Aeppli-Bott-Chern cohomology and Deligne cohomology from a viewpoint of Harvey-Lawson's spark complex

TL;DR

This paper constructs a new differential cohomology theory for complex manifolds, connecting Aeppli-Bott-Chern and Deligne cohomologies via Harvey-Lawson's spark complex, and computes it for Iwasawa manifolds.

Contribution

It introduces a novel cohomology framework unifying Aeppli-Bott-Chern and Deligne cohomologies through spark complexes, with applications to complex manifold classification.

Findings

Constructed a differential cohomology $\widehat{H}^*$ linking existing theories.

Established ring structures and refined Chern classes within the new framework.

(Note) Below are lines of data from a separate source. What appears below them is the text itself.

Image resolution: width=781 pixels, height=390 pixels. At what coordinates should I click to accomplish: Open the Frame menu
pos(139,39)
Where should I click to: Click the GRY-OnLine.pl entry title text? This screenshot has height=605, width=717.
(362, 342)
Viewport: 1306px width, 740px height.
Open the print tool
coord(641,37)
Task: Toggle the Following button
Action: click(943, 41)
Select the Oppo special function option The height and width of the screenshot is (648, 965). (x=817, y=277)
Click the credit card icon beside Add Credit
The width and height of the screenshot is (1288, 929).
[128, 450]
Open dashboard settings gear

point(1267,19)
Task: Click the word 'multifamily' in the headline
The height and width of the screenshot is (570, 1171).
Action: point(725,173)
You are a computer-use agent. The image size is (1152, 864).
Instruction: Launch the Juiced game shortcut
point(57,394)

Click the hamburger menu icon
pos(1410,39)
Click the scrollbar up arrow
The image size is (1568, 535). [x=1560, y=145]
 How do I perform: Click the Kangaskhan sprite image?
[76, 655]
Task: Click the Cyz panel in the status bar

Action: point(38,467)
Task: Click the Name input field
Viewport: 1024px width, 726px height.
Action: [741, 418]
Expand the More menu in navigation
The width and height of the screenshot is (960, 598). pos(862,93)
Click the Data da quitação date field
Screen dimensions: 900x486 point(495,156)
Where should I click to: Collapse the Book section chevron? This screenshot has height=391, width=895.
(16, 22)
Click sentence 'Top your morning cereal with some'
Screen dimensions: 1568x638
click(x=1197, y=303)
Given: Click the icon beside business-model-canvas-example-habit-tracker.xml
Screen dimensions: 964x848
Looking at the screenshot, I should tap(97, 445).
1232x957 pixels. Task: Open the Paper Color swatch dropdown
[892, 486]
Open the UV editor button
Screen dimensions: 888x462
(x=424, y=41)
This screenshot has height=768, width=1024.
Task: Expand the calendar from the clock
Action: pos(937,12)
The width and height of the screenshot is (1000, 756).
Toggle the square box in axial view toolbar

Computed cohomology for Iwasawa manifolds, refining Nakamura's classification.

Abstract

By comparing Deligne complex and Aeppli-Bott-Chern complex, we construct a differential cohomology $\widehat{H}^*(X, *, *)$ that plays the role of Harvey-Lawson spark group $\widehat{H}^*(X, *)$, and a cohomology $H^*_{ABC}(X; \Z(*, *))$ that plays the role of Deligne cohomology $H^*_{\mathcal{D}}(X; \Z(*))$ for every complex manifold $X$. They fit in the short exact sequence $$ 0\rightarrow H^{k+1}_{ABC}(X; \Z(p, q)) \rightarrow \widehat{H}^k(X, p, q) \overset{\delta_1}{\rightarrow} Z^{k+1}_I(X, p, q) \rightarrow 0$$ and $\widehat{H}^{\bullet}(X, \bullet, \bullet)$ possess ring structure and refined Chern classes, acted by the complex conjugation, and if some primitive cohomology groups of $X$ vanish, there is a Lefschetz isomorphism. Furthermore, the ring structure of $H^{\bullet}_{ABC}(X; \Z(\bullet, \bullet))$ inherited from $\widehat{H}^{\bullet}(X, \bullet, \bullet)$ is compatible with the one of the analytic Deligne cohomology $H^{\bullet}(X; \Z(\bullet))$. We compute $\widehat{H}^*(X, *, *)$ for $X$ the Iwasawa manifold and its small deformations and get a refinement of the classification given by Nakamura.